Renfaan menyesalkan laporan polisi ( LP) Nomor : LP – B/67/IIi/2022/SPKT/RES TUAL/POLDA MALUKU tanggal 28 Maret 2022 yang sudah memasuki sebelas bulan belum ada penetapan tersangka.
” Laporan polisi terhadap kasus ini sudah dilakukan penyelidikan dan penyidikan, bahkan penyidik sudah kantongi dua alat bukti sah bahkan sudah digelar waktu itu di Bareskrim Mabes Polri, namun sangat disesalkan rekomendasi Biro Wassidik Bareskrim Mabes Polri agar penyidik sita pistol, dan minta tambahan keterangan ahli untuk tetapkan tersangka, masih jalan kesana kemari. Hal ini menimbulkan banyak pertanyaan publik ada apa dibalik kasus ini, ” Sorot PH pelapor.
Untuk itu dia meminta penyidik menelusuri temuan-temuan fakta baru itu.
” Kami minta Bapak Kapolri dan Kabareskrim serta jajaran di Mabes Polri untuk tetap menaruh perhatian dan hati nurani dalam melihat kasus ini, demi mengungkap kebenaran yang sebenar-benarnya agar dapat memberikan keadilan dan kepastian hukum, ” Pintah Kuasa Hukum Gasandi Renfaan, S.H.
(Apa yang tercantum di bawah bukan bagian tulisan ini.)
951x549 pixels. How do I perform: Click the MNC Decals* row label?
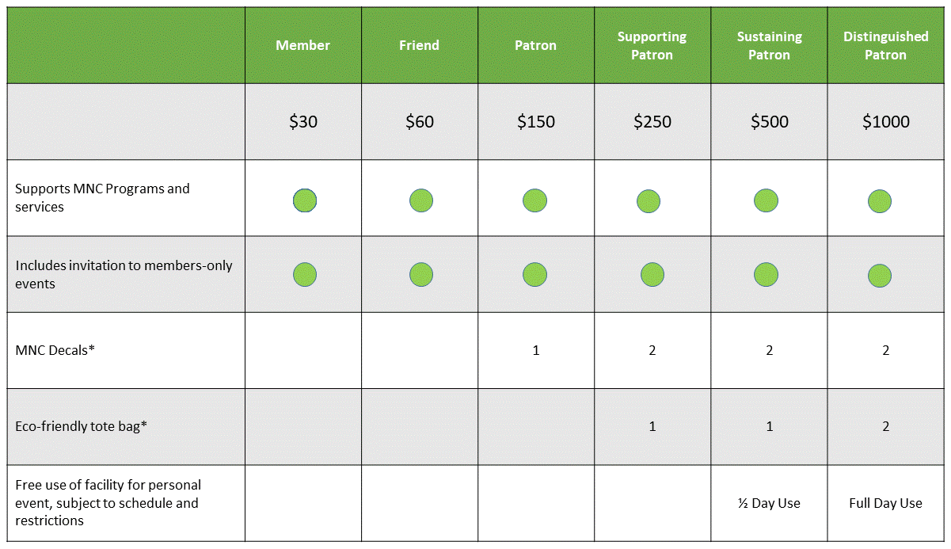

Kapolres Tual, AKBP Prayudha Widiatmoko, S.I.K ketika dikonfirmasi tualnews.com terkait dugaan temuan fakta hukum baru kasus penembakan di Kota Tual mengaku penyidikan kasus ini sudah diambil alih Polda Maluku dari Polres Tual.
” Untuk proses penyidikan tindak pidana tersebut sudah dilimpahkan dan di ambil alih Dit Reskrimum Polda Maluku, nanti untuk lebih jelas dalam proses penyidikan silahkan di klarifikasi kepada penyidik polda maluku, ” Ungkap Kapolres Tual membalas pesan konfirmasi media ini via whatsaap ( WA), jumat siang ( 24 / 2/2023).
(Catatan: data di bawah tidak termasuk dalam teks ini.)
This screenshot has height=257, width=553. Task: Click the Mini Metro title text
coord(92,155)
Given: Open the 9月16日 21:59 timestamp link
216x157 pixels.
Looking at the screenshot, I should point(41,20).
Sementara Direktorat Reserse Kriminal Umum Polda Maluku, KBP Andri Iskandar, S.I.K, M.Si yang dikonfirmasi tualnews.com via whatsaap, jumat ( 24 / 2/2023) mengungkapkan masih menunggu hasil gelar perkara khusus kasus ini dari Bareskrim Mabes Polri tanggal 20 Februari 2023.
” Kami masih menunggu surat resmi Bareskrim Mabes Polri atas gelar perkara khusus kasus ini di Bareskrim tanggal 20 Februari 2023, ” Tegas Dirreskrimum Polda Maluku.
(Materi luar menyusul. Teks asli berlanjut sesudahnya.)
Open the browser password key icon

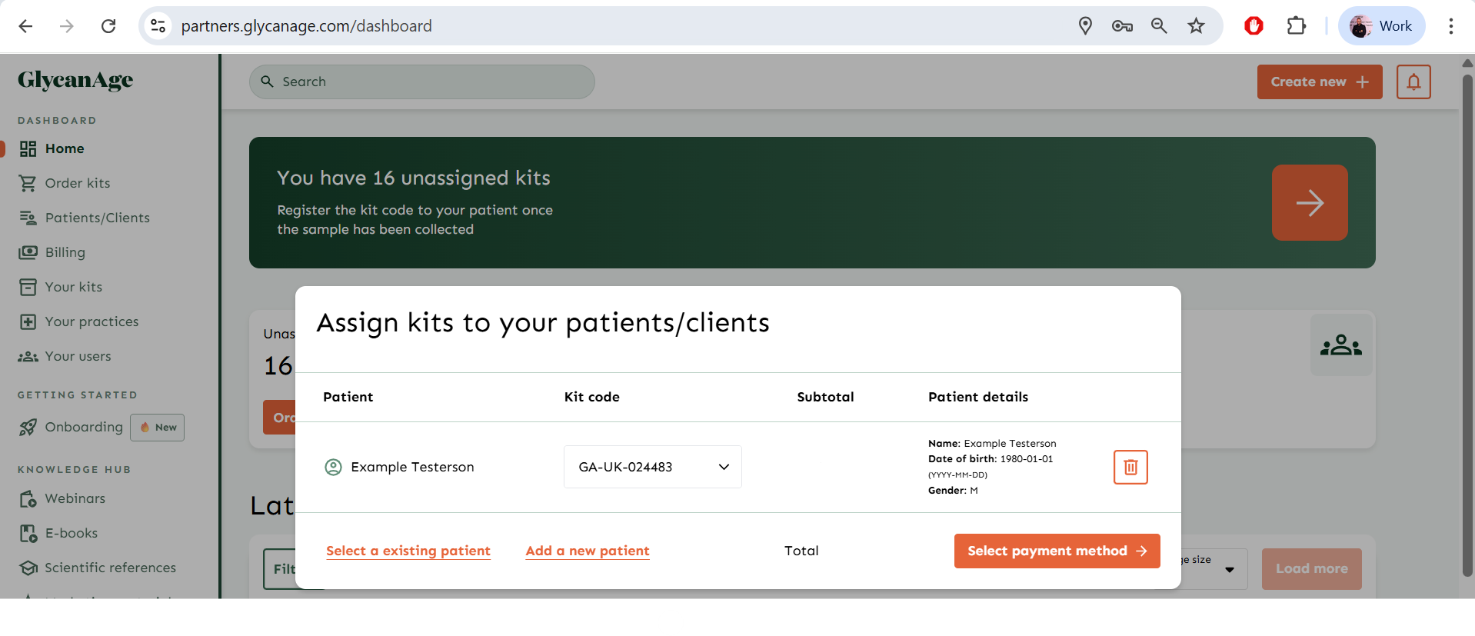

Sementara pemilik mobil dengan nomor polisi DP 1207 BB, yang digunakan BNNK Tual saat malam kejadian penembakan terhadap korban Ongen Kabalmay, 28 Maret 2022, ketika dikonfirmasi tualnews.com, jumat ( 24 / 2/2023) membenarkan kalau plat mobil itu miliknya, namun kendaraan roda empat warna silver tersebut sedang disewa oleh Kepala Bank BNI – 46 Langgur, Kabupaten Maluku Tenggara.
” Benar, mobil plat DP 1207 BB milik saya. Saat kejadian itu saya di Kota Dobo, Kabupaten Kepulauan Aru, namun mobil itu disewakan atau dikontrak Kepala Bank BNI – 46 Langgur, ” Ungkap Hi.Aslam.
Menurut pemilik mobil, sejak kejadian tanggal 28 Maret 2022 hingga saat ini, dirinya belum pernah dimintai keterangan polisi.
” Perjalanan mobil ini disewa Bank BNI – 46, melalui vendor yang juga salah satu pejabat BNNK Tual, ” Katanya.
Kata Hi. Aslam, setelah Bank BNI – 46 selesai massa kontrak kendaraan mobil tersebut bulan september 2022, akhirnya mobil plat DP 1207 BB diperbaharui dokumen kendaraan lalu dijual.
” Mobil itu sudah saya jual di Makassar, ” Katanya.